-------- Records supplied

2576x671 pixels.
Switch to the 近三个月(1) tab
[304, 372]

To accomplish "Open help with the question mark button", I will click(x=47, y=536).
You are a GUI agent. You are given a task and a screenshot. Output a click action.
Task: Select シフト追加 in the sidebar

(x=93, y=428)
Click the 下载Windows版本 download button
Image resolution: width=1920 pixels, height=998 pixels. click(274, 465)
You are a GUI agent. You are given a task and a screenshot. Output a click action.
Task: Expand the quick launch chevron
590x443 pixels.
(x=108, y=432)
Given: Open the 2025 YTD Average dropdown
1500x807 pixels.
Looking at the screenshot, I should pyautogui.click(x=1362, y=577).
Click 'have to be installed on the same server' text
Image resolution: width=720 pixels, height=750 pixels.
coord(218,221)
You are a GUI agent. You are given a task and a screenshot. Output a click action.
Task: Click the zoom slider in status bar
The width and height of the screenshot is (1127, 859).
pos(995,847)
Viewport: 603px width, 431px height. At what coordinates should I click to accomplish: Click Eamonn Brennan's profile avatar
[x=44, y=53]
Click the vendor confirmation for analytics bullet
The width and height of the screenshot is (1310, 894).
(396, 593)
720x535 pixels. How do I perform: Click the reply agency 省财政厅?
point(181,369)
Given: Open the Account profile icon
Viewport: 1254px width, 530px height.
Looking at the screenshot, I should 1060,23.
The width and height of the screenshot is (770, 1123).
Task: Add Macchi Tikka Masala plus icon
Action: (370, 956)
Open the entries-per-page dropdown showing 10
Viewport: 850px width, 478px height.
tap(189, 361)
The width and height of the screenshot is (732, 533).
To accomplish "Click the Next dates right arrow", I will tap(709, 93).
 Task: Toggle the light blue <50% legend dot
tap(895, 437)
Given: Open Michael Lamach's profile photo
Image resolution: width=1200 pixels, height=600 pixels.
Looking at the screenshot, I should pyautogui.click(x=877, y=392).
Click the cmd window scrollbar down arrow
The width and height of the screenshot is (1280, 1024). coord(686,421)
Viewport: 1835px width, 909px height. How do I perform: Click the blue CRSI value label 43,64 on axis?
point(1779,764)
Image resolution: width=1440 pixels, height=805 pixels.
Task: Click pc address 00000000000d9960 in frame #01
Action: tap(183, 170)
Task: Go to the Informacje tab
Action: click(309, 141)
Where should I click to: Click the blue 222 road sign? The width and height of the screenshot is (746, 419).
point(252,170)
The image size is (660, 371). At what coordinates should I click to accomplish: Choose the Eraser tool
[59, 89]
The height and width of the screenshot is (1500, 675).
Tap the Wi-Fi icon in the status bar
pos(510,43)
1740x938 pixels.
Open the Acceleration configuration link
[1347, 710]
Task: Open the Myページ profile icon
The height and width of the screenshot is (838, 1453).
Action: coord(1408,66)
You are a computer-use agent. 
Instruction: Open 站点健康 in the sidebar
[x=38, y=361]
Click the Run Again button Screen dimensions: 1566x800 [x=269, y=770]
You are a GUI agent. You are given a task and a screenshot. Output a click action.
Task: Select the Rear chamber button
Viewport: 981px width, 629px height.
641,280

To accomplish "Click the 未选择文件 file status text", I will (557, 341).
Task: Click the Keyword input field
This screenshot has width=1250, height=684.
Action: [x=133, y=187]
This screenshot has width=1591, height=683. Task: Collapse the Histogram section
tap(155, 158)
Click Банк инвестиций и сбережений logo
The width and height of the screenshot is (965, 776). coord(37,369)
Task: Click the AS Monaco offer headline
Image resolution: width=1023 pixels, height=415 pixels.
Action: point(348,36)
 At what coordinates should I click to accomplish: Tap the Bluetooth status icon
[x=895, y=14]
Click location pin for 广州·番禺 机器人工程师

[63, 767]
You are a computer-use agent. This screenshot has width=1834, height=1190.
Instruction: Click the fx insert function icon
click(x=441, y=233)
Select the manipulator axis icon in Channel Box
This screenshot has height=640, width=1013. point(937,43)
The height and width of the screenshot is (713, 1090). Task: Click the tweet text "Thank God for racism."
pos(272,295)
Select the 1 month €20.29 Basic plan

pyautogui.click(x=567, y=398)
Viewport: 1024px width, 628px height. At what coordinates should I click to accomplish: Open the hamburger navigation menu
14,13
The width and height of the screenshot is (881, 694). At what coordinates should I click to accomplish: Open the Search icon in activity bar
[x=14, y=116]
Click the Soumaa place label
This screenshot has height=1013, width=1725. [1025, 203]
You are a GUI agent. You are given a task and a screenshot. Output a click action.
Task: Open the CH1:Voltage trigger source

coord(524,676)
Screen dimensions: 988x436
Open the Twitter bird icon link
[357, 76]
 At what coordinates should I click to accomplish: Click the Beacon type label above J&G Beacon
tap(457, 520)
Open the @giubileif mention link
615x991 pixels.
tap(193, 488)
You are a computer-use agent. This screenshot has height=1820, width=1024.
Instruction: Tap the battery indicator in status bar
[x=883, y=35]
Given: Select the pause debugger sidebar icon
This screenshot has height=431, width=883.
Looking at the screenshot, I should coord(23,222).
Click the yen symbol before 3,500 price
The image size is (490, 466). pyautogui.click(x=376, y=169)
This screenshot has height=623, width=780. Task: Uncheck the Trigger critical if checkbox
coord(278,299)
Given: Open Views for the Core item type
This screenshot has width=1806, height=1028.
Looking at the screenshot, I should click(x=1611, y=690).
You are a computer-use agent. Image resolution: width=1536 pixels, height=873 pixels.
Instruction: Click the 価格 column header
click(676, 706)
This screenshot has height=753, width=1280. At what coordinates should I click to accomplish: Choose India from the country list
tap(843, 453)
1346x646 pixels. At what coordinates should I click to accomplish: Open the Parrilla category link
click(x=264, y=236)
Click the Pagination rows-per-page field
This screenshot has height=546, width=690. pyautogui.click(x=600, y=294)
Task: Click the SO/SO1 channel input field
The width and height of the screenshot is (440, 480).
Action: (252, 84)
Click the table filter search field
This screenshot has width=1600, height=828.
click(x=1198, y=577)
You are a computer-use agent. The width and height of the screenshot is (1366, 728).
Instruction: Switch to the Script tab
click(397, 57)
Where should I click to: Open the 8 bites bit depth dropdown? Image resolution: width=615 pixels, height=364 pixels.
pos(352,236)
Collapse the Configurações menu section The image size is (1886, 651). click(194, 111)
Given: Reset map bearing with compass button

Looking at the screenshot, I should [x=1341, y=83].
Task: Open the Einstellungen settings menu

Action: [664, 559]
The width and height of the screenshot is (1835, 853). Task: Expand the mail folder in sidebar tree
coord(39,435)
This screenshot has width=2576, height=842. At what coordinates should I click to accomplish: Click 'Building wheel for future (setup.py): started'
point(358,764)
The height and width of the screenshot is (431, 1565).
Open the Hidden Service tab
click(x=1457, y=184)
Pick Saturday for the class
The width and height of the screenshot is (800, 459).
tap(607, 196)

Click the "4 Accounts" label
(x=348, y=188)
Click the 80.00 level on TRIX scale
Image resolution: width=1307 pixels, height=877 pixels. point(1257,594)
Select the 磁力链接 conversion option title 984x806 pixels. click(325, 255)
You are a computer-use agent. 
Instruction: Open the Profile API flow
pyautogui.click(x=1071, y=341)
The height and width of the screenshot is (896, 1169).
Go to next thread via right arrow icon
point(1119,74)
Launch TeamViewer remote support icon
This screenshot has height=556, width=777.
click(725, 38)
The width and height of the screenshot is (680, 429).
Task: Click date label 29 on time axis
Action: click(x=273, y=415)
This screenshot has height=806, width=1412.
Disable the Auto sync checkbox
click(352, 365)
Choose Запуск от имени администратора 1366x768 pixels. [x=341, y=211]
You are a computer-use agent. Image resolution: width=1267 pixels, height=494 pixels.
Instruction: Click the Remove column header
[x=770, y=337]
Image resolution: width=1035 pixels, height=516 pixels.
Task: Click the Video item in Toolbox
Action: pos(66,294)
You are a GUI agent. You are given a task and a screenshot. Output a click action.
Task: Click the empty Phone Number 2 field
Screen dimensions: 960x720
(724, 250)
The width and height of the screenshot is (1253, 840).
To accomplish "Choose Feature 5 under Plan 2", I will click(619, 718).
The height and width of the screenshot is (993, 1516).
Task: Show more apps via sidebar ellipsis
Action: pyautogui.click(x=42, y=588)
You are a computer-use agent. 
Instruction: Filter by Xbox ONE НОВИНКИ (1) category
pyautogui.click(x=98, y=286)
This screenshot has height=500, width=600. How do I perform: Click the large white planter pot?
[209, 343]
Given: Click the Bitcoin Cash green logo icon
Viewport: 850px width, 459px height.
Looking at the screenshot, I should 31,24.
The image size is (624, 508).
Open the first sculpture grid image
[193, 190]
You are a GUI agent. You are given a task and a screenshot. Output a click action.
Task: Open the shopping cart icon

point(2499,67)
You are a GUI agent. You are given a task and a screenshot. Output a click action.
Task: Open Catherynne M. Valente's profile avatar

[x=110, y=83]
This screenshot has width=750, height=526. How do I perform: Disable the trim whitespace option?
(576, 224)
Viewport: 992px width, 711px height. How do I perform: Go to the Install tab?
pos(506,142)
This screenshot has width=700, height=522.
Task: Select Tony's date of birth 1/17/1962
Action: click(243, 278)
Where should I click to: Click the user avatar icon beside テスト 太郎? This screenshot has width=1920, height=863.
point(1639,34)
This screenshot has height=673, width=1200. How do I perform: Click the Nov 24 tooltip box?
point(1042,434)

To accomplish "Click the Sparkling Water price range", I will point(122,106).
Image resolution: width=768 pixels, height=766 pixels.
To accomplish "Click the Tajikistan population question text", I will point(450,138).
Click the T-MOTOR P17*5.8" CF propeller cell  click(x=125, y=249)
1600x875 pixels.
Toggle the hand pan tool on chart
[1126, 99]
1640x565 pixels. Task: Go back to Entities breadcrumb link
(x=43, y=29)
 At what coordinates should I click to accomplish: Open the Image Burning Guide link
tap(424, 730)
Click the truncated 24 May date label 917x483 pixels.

----------------

» Exercise
Whenever the word "question" appears in a line of the listing, report that line.

» Answer section
To accomplish "Open help with the question mark button", I will click(x=47, y=536).
To accomplish "Click the Tajikistan population question text", I will point(450,138).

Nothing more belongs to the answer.